Selected text:
#####
Nation’s ‘God’s gift’ of palm oil takes environmental toll

Malaysiakini

The government has rebranded palm oil as “God’s Gift” (“Sawit Anugerah Tuhan”). It’s the latest official effort to deflect international criticism of an industry inextricably linked to deforestation, destruction of peatlands and violation of the rights of its workers and local forest-dependent communities.
This latest slogan suggests the government remains in denial about its obligation to ensure that the country’s palm oil sector operates responsibly. It echoes then-prime minister Dr Mahathir Mohamad’s August 2019 assertion that linking palm oil to deforestation was “baseless, unfair and unjustified”.
If only. The International Union for the Conservation of Nature (IUCN) estimates that 1.5 million hectares of all oil palm plantations established in Malaysia between 1990 and 2010 “originated due to forest conversion”, with 720,894 hectares developed on peatlands.
The IUCN further estimated that at least 50 percent of all deforestation between 2005 and 2015 in Borneo - an island shared by Malaysia, Indonesia and Brunei - was related to oil palm development. Between 2015 and 2019, the total gross area planted with oil palm in Malaysia has expanded by over 257,000 hectares – proof that the industry continues to expand its footprint.
Sarawak has become the global epicentre of environmental devastation wrought by unsustainable oil palm development. Highly destructive and potentially illegal logging operations continue in some of Sarawak's most biologically rich landscapes. Those areas include habitats of orangutans and the majestic rhinoceros hornbill, Sarawak's official symbol.
#####
Listed records:
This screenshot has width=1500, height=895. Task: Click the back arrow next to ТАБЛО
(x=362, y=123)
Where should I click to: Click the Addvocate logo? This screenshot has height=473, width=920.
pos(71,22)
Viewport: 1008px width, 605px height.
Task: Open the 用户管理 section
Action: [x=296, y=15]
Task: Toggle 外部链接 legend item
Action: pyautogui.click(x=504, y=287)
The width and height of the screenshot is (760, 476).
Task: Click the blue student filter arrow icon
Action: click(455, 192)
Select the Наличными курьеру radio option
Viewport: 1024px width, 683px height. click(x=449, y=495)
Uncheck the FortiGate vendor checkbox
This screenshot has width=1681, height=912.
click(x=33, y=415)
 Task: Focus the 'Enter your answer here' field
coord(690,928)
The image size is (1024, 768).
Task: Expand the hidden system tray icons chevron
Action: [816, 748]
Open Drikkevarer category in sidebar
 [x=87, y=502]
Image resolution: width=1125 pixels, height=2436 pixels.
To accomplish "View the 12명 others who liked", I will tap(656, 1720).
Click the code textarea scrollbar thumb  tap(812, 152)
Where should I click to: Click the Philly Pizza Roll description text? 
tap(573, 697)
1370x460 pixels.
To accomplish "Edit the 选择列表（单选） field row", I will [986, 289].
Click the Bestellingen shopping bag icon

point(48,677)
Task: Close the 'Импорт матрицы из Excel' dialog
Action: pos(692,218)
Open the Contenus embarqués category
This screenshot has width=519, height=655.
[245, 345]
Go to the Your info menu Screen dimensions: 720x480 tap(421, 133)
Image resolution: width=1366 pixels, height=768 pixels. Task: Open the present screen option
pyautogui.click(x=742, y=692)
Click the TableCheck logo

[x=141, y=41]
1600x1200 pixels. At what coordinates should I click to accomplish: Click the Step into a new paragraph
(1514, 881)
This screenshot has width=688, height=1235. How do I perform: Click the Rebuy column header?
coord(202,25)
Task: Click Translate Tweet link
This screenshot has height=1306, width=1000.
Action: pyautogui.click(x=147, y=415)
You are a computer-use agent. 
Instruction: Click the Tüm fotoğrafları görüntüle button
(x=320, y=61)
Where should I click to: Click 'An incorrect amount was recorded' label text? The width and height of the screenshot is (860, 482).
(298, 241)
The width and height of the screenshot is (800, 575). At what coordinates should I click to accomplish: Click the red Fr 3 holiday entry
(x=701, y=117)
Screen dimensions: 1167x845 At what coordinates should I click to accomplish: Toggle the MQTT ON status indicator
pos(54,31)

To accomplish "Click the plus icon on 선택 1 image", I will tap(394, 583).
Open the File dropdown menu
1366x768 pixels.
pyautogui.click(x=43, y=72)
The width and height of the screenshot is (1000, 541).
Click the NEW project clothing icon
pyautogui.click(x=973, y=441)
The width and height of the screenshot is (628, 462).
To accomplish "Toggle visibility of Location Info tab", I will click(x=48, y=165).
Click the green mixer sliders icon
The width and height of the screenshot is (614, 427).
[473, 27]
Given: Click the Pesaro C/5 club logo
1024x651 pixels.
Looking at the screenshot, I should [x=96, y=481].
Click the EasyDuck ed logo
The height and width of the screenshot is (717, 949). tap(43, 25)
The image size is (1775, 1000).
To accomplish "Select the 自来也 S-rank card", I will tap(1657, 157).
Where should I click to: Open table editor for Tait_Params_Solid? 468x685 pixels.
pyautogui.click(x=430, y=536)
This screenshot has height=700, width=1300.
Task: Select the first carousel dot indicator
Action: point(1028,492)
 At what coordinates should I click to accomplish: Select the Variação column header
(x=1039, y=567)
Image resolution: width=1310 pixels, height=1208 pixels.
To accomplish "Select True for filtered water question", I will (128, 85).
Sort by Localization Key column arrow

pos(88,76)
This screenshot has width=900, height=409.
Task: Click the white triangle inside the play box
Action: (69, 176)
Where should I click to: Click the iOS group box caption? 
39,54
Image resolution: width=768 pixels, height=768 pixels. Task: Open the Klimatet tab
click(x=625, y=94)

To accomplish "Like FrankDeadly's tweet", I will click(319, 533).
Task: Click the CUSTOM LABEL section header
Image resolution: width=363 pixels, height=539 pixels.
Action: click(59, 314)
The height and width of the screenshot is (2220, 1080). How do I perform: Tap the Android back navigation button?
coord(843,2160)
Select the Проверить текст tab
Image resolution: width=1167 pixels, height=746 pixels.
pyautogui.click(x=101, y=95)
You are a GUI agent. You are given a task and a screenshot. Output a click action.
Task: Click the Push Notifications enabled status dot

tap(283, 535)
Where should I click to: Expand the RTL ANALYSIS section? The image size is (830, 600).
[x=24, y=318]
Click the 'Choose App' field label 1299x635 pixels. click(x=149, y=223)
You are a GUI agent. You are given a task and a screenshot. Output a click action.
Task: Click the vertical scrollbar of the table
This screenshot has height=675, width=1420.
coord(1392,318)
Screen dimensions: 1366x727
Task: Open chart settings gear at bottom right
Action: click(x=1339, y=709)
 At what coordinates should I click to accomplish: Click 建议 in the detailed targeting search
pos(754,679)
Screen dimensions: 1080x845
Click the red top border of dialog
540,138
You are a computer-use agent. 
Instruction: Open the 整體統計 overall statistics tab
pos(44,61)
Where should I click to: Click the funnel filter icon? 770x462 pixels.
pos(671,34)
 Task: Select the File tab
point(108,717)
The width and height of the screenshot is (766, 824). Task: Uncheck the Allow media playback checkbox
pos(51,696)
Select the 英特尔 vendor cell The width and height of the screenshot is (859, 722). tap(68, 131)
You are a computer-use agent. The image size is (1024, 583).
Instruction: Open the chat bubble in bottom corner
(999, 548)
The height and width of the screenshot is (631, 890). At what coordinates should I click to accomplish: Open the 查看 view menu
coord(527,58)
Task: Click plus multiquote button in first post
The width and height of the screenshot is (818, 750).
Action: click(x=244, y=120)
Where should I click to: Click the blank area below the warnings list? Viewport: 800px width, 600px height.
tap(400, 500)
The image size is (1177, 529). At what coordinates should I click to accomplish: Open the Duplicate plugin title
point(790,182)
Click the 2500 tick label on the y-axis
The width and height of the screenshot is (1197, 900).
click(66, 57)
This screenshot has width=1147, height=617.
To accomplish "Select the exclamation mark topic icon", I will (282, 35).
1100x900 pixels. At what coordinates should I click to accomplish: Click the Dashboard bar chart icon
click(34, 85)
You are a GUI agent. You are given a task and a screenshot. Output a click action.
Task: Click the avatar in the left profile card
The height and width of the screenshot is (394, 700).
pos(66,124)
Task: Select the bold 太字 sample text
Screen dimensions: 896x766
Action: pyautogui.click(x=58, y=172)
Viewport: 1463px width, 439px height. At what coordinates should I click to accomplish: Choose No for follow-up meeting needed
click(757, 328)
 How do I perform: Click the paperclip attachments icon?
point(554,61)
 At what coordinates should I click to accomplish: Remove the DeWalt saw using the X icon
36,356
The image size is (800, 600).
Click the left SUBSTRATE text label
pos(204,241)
#####
Study questions:
(1) Reproduce the part of the palm oil article starting at "Malaysiakini" and ending at "developed on peatlands.".
(2) List the countries that, according to the palm oil article, share the island of Borneo.
(3) Answer these questions using the palm oil article.
(a) Which organization estimated that 1.5 million hectares of Malaysian oil palm plantations established between 1990 and 2010 originated from forest conversion?
(b) By how much did the total gross area planted with oil palm in Malaysia expand between 2015 and 2019?
(c) What is Sarawak's official symbol?
The items aren't needed for anything that follows.

Responses for each task:
(1)
Malaysiakini

The government has rebranded palm oil as “God’s Gift” (“Sawit Anugerah Tuhan”). It’s the latest official effort to deflect international criticism of an industry inextricably linked to deforestation, destruction of peatlands and violation of the rights of its workers and local forest-dependent communities.
This latest slogan suggests the government remains in denial about its obligation to ensure that the country’s palm oil sector operates responsibly. It echoes then-prime minister Dr Mahathir Mohamad’s August 2019 assertion that linking palm oil to deforestation was “baseless, unfair and unjustified”.
If only. The International Union for the Conservation of Nature (IUCN) estimates that 1.5 million hectares of all oil palm plantations established in Malaysia between 1990 and 2010 “originated due to forest conversion”, with 720,894 hectares developed on peatlands.

(2)
Malaysia
Indonesia
Brunei

(3)
(a) The International Union for the Conservation of Nature (IUCN)
(b) By over 257,000 hectares
(c) The rhinoceros hornbill